Required tasks
1 > Copy the passage on drilling pressure control word for word, from "If the mud and" to "without the riser.".
2 > In the passage on drilling pressure control, what could replace the upper annular?

Document excerpt
───
If the mud and gas could be separated in a BOP cavity and/or BOP Extension Joint thereby creating a gas phase in the upper part of the BOP, this would allow a surface choke to control the gas pressure if connected to the cavity between the two closing elements, hydraulically either by flexible or fixed lines (no gas vent through riser).


BOP-Extension Joint can then be used for fluid-mud/gas separation in drilling with and without the riser.


If and when using the Low Riser Return System in another embodiment of this invention, the upper annular preventer can be closed during a drill pipe connection to avoid fluid level adjustment in the riser where in this case, the fluid level in the choke line is used to control and regulate the annulus pressure in order to compensate for the equivalent circulating density (ECD) effect (time saving). This is also explained in WO2009/123476, belonging to the applicant. The downside of having the liquid separated from the gas close to seabed as opposed to higher up in the riser is the longer pump suction line needed in deep water and the higher differential pressure capacity of the subsea pump system.


Another feature of this arrangement is the possibility to control bottom hole pressure while drilling (lower annular open) and when circulation out a well kick (lower annular closed), by controlling the liquid mud level in the choke line (subsea choke fully open) (FIG. 6). In this case the upper annular could be substituted with a rotating BOP (RBOP or RCD) 19 where the mud pressure in the borehole annulus 1 is regulated by the liquid mud level in the choke line 51 (FIG. 6). The pressure in the BOP and or BOP extension is now a function of the liquid level 51 in the choke line and the gas/air pressure above. This gas can either be ventilated to atmospheric pressure or controlled and regulated by the surface choke 22. This will create a softer and more dynamic process than having the pump suction pressure (only liquid) directly controlling the wellbore pressure. When low compressibility liquid is contained in a closed loop system, it will create a very stiff system. Small changes will affect well bore pressure immediately, while a level control of drilling fluid, mud and/or seawater in the choke line will be a slower and more controllable process.


While drilling, this could set up a unique method of pressure control. An influx into the borehole between the open hole and drillstring could have a self regulating effect. An influx into the wellbore has a density higher than air in top of the choke line and for the case of example 8½″ hole and 6″ drill collars would have a capacity of minimum 17.8 liter per meter hole section. The capacity of most choke lines (3″-5) is between 4.56 liter per meter to 12.6 liter per meter. An influx of a certain magnitude would increase the level in the smaller capacity choke line to a higher level than the influx constitute in the openhole—drillstring annulus, hence an influx progressing would be stopped just by the higher hydrostatic pressure created by a higher liquid level 51 in the choke line 17.
───
Entries supplied
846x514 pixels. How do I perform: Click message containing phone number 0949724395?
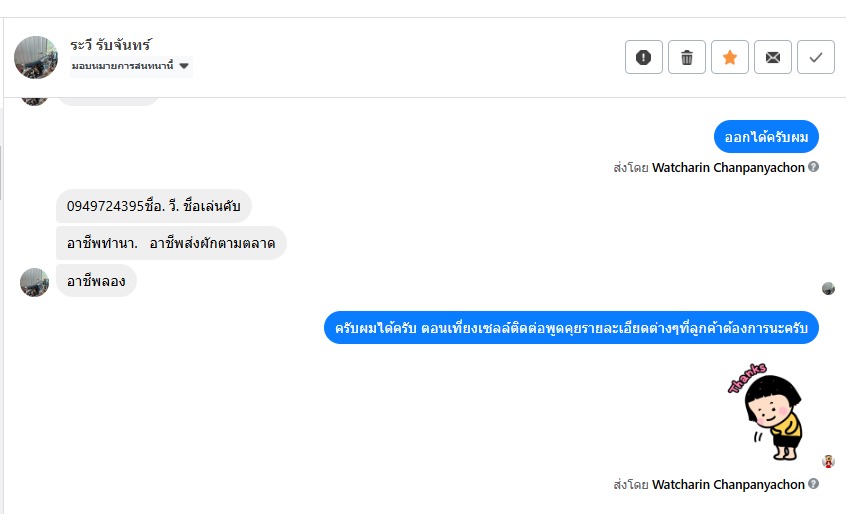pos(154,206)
───
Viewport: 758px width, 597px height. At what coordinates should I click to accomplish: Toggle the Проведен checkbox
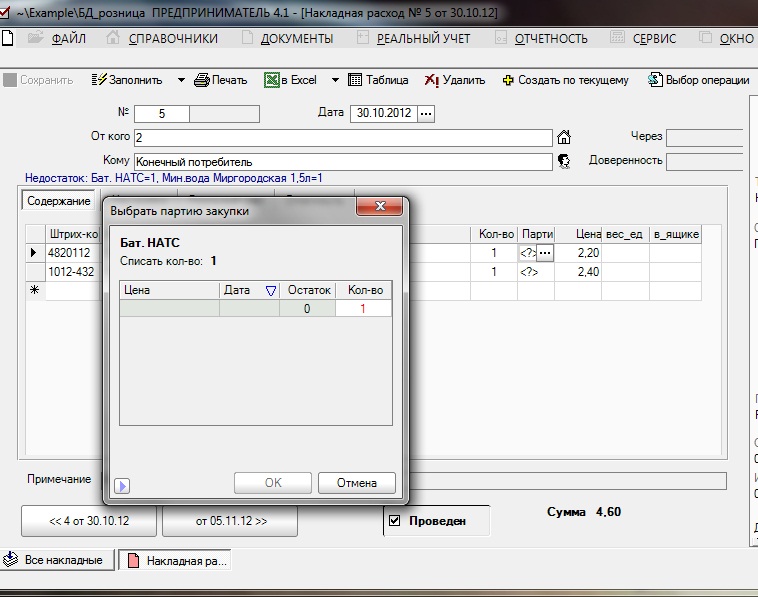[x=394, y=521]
───
Results by task
1 >
If the mud and gas could be separated in a BOP cavity and/or BOP Extension Joint thereby creating a gas phase in the upper part of the BOP, this would allow a surface choke to control the gas pressure if connected to the cavity between the two closing elements, hydraulically either by flexible or fixed lines (no gas vent through riser).


BOP-Extension Joint can then be used for fluid-mud/gas separation in drilling with and without the riser.

2 > A rotating BOP (RBOP or RCD).